Cambio delle regole in chiave garantista nelle inchieste penali in merito all’utilizzazione dei dati di traffico comunicativo detenuti dal gestore di comunicazione elettronica. Lo ha deciso la Corte di Giustizia dell’Unione Europea con una sentenza dello scorso 7 settembre. Il fatto: un procuratore lituano è stato rimosso dalle sue funzioni perché, nell’ambito di una indagine da lui diretta, aveva fornito informazioni in modo illecito a un indagato e al suo avvocato durante alcune conversazioni telefoniche. La conferma di questa condotta illecita è stata ottenuta grazie ai dati forniti dai provider di servizi di comunicazione elettronica. In risposta, il procuratore lituano ha contestato l'uso dei tabulati telefonici, sostenendo che ciò costituiva un abuso ingiustificato dei diritti fondamentali delle persone, protetti dall’articolo 15, paragrafo 1, della direttiva 2002/58 del Parlamento europeo e del Consiglio, del 12 luglio 2002, relativa al trattamento dei dati personali e alla tutela della vita privata nel settore delle comunicazioni elettroniche. Il procuratore fa ricorso al Tribunale amministrativo regionale di Vilnius che gli dà torto. Si rivolge allora Corte amministrativa suprema di Lituania che sospende il giudizio e invia gli atti alla Corte di Lussemburgo. La sentenza: la Corte di Giustizia ha deciso che «i dati personali relativi al traffico e all’ubicazione conservati da fornitori in applicazione di una misura adottata ai sensi dell’articolo 15, paragrafo 1, della direttiva “relativa alla vita privata e alle comunicazioni elettroniche” ai fini della lotta alla criminalità grave e messi a disposizione delle autorità competenti a fini di lotta alla criminalità grave, non possono essere successivamente trasmessi ad altre autorità e utilizzati ai fini della lotta contro condotte illecite di natura corruttiva, che sono di importanza minore rispetto all’obiettivo della lotta alla criminalità grave». In pratica ha dato ragione al procuratore. Questa decisione, contenuta nella causa C-162/22, ha notevoli implicazioni per la protezione dei dati personali e la tutela della vita privata nell'ambito delle comunicazioni elettroniche perché individua un limite all’uso indiscriminato del dato acquisito dal gestore delle comunicazioni. Secondo la Corte, solo la lotta contro reati gravi può giustificare ingerenze nei diritti fondamentali, come previsto dagli articoli 7 e 9 della Carta dei diritti fondamentali dell'Unione europea.

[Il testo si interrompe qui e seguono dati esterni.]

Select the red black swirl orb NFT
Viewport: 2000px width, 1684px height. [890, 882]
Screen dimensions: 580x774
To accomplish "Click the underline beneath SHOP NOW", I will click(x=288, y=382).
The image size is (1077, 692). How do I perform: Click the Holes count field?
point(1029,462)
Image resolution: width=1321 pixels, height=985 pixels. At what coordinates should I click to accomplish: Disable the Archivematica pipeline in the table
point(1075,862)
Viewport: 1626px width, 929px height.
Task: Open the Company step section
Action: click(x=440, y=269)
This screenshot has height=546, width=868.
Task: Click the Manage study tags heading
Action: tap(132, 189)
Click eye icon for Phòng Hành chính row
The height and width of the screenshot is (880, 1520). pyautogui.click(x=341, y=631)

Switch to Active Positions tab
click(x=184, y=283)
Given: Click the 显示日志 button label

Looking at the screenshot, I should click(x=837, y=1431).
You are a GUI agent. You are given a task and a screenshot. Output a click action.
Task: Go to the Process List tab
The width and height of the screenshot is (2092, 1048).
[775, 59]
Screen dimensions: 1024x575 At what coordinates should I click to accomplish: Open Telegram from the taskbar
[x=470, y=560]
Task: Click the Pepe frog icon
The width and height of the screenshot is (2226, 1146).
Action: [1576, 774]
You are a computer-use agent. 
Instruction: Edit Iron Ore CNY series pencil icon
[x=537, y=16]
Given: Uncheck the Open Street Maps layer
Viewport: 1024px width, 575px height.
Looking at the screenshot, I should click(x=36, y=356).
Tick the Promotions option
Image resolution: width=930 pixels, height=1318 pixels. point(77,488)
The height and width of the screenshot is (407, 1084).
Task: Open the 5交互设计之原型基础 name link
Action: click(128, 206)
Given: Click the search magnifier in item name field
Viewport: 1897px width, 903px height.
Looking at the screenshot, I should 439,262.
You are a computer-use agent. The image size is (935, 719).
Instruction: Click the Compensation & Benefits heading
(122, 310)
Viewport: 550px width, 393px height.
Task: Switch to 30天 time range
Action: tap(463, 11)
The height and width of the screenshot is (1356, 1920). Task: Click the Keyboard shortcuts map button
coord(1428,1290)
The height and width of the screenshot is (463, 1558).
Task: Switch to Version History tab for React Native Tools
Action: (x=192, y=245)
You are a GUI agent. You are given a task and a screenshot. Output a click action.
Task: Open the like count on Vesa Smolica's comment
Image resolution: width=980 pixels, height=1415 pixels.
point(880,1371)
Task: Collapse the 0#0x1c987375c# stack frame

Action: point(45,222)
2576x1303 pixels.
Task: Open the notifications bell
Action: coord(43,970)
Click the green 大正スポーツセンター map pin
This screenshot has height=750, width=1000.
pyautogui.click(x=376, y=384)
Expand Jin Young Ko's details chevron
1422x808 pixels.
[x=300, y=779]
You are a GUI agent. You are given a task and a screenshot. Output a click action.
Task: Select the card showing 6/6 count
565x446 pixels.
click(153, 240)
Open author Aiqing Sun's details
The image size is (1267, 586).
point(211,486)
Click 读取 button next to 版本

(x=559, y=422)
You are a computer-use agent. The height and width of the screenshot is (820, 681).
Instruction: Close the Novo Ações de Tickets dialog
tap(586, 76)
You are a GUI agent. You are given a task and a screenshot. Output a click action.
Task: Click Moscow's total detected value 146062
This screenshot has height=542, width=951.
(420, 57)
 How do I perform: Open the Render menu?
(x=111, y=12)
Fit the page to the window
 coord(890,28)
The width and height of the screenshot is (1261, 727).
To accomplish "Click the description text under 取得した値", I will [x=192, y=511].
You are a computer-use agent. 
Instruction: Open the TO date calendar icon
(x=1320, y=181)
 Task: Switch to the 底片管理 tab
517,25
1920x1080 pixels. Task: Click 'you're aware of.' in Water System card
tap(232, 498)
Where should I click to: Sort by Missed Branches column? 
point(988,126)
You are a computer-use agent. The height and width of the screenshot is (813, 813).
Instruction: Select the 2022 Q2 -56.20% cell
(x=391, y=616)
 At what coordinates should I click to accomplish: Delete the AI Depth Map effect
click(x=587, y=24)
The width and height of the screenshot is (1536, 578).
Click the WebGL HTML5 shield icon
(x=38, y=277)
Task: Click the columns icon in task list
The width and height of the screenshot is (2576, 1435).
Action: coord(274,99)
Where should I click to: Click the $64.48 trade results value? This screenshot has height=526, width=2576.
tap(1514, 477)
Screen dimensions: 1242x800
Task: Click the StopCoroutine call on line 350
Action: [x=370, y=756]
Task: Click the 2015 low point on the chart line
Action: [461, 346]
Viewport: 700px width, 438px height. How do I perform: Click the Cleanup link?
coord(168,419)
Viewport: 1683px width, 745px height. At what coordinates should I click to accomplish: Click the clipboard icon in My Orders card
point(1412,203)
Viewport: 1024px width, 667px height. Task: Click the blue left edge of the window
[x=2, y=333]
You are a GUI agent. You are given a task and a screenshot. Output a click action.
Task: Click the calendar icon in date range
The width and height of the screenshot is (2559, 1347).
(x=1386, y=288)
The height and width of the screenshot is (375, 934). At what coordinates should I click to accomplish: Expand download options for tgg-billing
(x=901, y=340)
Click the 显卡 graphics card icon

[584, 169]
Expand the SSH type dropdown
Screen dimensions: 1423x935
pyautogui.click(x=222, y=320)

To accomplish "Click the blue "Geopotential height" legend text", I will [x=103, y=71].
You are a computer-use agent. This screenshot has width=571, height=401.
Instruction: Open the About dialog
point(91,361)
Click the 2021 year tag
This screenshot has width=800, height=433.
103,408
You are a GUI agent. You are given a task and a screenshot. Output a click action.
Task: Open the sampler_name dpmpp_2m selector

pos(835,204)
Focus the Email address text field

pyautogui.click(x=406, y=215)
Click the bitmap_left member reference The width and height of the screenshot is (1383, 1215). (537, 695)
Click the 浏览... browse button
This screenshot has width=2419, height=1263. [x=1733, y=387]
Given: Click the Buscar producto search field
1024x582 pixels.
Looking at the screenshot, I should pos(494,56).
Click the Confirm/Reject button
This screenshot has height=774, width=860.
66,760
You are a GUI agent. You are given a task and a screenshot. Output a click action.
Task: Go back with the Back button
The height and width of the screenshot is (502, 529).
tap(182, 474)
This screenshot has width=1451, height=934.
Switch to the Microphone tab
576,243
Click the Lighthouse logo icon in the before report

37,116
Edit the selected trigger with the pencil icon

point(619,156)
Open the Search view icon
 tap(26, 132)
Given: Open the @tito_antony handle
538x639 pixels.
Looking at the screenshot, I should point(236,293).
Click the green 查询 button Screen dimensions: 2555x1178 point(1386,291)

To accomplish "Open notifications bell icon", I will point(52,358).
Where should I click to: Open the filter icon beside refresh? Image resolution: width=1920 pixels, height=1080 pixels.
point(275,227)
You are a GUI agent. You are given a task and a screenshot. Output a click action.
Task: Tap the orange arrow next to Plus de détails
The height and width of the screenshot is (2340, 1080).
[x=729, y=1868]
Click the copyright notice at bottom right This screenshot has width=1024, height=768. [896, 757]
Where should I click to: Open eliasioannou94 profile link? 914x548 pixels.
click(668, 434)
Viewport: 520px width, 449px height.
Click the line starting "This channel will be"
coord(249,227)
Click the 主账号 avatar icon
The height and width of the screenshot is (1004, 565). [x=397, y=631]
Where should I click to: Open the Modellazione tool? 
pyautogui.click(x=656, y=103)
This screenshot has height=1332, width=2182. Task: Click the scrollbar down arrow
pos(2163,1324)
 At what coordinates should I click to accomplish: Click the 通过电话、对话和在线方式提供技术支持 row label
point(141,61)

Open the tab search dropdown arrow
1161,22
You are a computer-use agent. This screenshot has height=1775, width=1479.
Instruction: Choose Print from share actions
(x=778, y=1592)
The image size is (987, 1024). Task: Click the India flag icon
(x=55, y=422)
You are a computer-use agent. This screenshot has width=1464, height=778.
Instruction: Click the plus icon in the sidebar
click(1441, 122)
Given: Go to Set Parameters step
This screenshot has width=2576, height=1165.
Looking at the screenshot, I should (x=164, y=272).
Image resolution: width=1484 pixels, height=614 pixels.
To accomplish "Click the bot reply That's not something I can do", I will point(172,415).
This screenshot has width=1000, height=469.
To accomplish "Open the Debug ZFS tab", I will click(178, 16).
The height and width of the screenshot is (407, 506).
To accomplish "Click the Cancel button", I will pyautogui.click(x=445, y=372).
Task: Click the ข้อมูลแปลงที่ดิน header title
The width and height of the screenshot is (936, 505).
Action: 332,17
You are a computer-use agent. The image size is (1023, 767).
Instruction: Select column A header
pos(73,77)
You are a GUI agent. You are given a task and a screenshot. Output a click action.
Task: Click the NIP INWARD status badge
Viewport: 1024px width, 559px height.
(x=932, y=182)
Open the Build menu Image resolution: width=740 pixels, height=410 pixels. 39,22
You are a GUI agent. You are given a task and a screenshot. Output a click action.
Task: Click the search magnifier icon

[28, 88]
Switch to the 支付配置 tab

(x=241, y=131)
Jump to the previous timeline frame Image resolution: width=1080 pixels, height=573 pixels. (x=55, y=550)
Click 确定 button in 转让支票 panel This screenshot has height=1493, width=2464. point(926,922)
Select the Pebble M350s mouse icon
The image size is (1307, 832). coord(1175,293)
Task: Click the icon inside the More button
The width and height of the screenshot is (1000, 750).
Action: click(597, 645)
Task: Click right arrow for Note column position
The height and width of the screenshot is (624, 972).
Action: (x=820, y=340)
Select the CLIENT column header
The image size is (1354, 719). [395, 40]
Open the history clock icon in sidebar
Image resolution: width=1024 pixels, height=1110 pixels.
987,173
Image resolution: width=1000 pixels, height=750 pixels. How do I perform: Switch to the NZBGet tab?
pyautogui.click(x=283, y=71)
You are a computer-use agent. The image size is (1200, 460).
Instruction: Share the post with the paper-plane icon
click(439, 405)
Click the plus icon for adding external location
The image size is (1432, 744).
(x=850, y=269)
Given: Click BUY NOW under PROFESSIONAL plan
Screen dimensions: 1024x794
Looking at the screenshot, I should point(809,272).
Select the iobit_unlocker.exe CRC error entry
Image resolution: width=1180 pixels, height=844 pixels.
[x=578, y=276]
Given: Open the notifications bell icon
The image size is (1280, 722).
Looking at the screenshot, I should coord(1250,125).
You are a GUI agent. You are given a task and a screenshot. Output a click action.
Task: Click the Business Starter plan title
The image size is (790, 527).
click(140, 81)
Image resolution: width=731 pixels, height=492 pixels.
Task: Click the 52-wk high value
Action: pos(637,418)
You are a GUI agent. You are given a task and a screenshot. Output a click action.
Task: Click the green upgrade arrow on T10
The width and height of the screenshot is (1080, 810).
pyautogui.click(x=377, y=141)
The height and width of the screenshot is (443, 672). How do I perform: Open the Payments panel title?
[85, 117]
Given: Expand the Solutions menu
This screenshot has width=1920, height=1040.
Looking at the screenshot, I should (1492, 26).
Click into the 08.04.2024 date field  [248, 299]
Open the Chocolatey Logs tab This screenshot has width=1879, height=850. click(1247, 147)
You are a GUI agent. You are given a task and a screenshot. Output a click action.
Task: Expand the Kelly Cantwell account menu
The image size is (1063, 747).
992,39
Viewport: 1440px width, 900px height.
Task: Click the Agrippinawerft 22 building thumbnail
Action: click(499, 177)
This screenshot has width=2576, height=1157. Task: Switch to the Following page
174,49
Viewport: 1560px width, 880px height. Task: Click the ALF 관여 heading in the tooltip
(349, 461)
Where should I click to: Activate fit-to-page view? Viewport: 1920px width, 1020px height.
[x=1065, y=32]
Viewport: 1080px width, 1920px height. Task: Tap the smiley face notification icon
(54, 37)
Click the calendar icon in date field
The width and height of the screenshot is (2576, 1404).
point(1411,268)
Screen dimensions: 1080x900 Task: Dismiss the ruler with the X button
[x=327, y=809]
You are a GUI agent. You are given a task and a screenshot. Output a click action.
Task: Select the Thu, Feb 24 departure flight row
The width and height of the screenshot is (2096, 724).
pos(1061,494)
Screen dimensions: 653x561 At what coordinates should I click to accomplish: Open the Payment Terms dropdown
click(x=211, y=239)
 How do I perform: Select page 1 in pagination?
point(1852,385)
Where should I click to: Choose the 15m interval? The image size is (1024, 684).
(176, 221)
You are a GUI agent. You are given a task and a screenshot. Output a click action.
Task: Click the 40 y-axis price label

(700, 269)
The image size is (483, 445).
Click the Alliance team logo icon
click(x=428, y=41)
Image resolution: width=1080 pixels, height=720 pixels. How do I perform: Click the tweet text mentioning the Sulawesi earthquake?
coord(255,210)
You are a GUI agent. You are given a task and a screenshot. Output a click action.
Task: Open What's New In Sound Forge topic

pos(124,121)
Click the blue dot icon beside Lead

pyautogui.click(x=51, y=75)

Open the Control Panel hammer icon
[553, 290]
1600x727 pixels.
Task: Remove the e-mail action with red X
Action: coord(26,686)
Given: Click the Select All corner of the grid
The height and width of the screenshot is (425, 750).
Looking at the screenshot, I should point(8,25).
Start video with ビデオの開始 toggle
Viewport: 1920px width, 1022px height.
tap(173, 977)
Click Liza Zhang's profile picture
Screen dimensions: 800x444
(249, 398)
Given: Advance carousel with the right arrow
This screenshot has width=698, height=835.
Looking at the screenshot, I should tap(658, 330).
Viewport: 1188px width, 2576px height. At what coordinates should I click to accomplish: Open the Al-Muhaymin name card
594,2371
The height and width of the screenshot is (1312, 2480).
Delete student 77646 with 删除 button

Per quanto riguarda l’ordinamento lituano, in particolare, la sentenza ha stabilito chiaramente che i dati personali relativi al traffico e all'ubicazione conservati dai fornitori di servizi di comunicazione elettronica ai fini della lotta alla criminalità grave non possono essere utilizzati in indagini per condotte illecite di natura corruttiva nel servizio pubblico, a meno che non siano presenti determinate condizioni. Queste condizioni includono una conservazione mirata dei dati, limitata nel tempo e basata su criteri oggettivi e non discriminatori, e il rispetto del principio di proporzionalità.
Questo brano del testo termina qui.